* [ASSIGNMENT] Please restate each entry that follows word for word.

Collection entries

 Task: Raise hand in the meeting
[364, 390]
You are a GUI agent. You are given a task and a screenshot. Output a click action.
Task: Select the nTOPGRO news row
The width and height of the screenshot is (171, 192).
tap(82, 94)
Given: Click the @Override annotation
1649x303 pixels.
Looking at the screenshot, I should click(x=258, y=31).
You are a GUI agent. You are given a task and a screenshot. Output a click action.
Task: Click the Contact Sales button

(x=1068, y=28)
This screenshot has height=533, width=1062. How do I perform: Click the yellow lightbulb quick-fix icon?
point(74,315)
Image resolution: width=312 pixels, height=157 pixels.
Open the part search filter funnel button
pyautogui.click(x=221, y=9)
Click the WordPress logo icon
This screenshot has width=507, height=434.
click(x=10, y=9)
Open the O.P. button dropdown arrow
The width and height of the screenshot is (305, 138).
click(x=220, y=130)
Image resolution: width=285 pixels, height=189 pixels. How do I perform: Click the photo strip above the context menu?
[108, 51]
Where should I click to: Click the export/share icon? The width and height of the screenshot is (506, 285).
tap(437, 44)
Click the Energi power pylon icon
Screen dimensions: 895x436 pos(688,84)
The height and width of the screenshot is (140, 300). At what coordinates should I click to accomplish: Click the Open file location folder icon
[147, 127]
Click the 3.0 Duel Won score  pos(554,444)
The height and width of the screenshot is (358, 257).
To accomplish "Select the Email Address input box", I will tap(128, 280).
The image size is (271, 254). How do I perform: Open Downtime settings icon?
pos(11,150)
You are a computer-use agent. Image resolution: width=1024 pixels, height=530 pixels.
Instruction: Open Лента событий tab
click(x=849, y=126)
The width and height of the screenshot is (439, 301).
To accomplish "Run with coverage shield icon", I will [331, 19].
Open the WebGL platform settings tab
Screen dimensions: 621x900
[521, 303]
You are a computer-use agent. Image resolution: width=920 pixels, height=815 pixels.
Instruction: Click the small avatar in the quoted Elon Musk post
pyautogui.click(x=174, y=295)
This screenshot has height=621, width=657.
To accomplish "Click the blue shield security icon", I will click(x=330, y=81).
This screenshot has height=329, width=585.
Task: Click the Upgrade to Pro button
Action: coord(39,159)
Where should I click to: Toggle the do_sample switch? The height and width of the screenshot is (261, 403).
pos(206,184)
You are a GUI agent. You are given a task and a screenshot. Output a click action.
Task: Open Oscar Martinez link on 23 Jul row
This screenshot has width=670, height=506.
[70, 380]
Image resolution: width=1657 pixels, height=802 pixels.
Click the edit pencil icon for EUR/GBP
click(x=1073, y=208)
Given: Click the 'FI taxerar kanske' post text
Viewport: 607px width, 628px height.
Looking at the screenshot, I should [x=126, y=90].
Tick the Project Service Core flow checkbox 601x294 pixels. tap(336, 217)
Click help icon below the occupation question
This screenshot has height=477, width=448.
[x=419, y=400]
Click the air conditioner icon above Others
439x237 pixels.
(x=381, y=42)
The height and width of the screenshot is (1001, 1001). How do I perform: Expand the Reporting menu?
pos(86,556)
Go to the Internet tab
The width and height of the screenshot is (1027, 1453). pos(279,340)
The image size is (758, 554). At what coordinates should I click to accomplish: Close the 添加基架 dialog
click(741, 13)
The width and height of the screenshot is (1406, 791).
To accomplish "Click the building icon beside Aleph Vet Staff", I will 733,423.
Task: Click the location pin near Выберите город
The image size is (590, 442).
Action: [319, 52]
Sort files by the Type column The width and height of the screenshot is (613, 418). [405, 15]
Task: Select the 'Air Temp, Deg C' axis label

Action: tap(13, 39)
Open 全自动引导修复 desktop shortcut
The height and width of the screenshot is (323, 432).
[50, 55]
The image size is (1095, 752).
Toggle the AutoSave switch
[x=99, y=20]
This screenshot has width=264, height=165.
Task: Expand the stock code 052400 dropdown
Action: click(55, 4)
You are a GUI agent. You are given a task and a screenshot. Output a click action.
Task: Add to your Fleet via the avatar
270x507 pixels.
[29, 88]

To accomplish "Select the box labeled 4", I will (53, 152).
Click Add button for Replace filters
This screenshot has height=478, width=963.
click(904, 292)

* [RESULT]
 Task: Raise hand in the meeting
[364, 390]
You are a GUI agent. You are given a task and a screenshot. Output a click action.
Task: Select the nTOPGRO news row
The width and height of the screenshot is (171, 192).
tap(82, 94)
Given: Click the @Override annotation
1649x303 pixels.
Looking at the screenshot, I should click(x=258, y=31).
You are a GUI agent. You are given a task and a screenshot. Output a click action.
Task: Click the Contact Sales button

(x=1068, y=28)
This screenshot has height=533, width=1062. How do I perform: Click the yellow lightbulb quick-fix icon?
point(74,315)
Image resolution: width=312 pixels, height=157 pixels.
Open the part search filter funnel button
pyautogui.click(x=221, y=9)
Click the WordPress logo icon
This screenshot has width=507, height=434.
click(x=10, y=9)
Open the O.P. button dropdown arrow
The width and height of the screenshot is (305, 138).
click(x=220, y=130)
Image resolution: width=285 pixels, height=189 pixels. How do I perform: Click the photo strip above the context menu?
[108, 51]
Where should I click to: Click the export/share icon? The width and height of the screenshot is (506, 285).
tap(437, 44)
Click the Energi power pylon icon
Screen dimensions: 895x436 pos(688,84)
The height and width of the screenshot is (140, 300). At what coordinates should I click to accomplish: Click the Open file location folder icon
[147, 127]
Click the 3.0 Duel Won score  pos(554,444)
The height and width of the screenshot is (358, 257).
To accomplish "Select the Email Address input box", I will tap(128, 280).
The image size is (271, 254). How do I perform: Open Downtime settings icon?
pos(11,150)
You are a computer-use agent. Image resolution: width=1024 pixels, height=530 pixels.
Instruction: Open Лента событий tab
click(x=849, y=126)
The width and height of the screenshot is (439, 301).
To accomplish "Run with coverage shield icon", I will [331, 19].
Open the WebGL platform settings tab
Screen dimensions: 621x900
[521, 303]
You are a computer-use agent. Image resolution: width=920 pixels, height=815 pixels.
Instruction: Click the small avatar in the quoted Elon Musk post
pyautogui.click(x=174, y=295)
This screenshot has height=621, width=657.
To accomplish "Click the blue shield security icon", I will click(x=330, y=81).
This screenshot has height=329, width=585.
Task: Click the Upgrade to Pro button
Action: coord(39,159)
Where should I click to: Toggle the do_sample switch? The height and width of the screenshot is (261, 403).
pos(206,184)
You are a GUI agent. You are given a task and a screenshot. Output a click action.
Task: Open Oscar Martinez link on 23 Jul row
This screenshot has width=670, height=506.
[70, 380]
Image resolution: width=1657 pixels, height=802 pixels.
Click the edit pencil icon for EUR/GBP
click(x=1073, y=208)
Given: Click the 'FI taxerar kanske' post text
Viewport: 607px width, 628px height.
Looking at the screenshot, I should [x=126, y=90].
Tick the Project Service Core flow checkbox 601x294 pixels. tap(336, 217)
Click help icon below the occupation question
This screenshot has height=477, width=448.
[x=419, y=400]
Click the air conditioner icon above Others
439x237 pixels.
(x=381, y=42)
The height and width of the screenshot is (1001, 1001). How do I perform: Expand the Reporting menu?
pos(86,556)
Go to the Internet tab
The width and height of the screenshot is (1027, 1453). pos(279,340)
The image size is (758, 554). At what coordinates should I click to accomplish: Close the 添加基架 dialog
click(741, 13)
The width and height of the screenshot is (1406, 791).
To accomplish "Click the building icon beside Aleph Vet Staff", I will 733,423.
Task: Click the location pin near Выберите город
The image size is (590, 442).
Action: [319, 52]
Sort files by the Type column The width and height of the screenshot is (613, 418). [405, 15]
Task: Select the 'Air Temp, Deg C' axis label

Action: tap(13, 39)
Open 全自动引导修复 desktop shortcut
The height and width of the screenshot is (323, 432).
[50, 55]
The image size is (1095, 752).
Toggle the AutoSave switch
[x=99, y=20]
This screenshot has width=264, height=165.
Task: Expand the stock code 052400 dropdown
Action: click(55, 4)
You are a GUI agent. You are given a task and a screenshot. Output a click action.
Task: Add to your Fleet via the avatar
270x507 pixels.
[29, 88]

To accomplish "Select the box labeled 4", I will (53, 152).
Click Add button for Replace filters
This screenshot has height=478, width=963.
click(904, 292)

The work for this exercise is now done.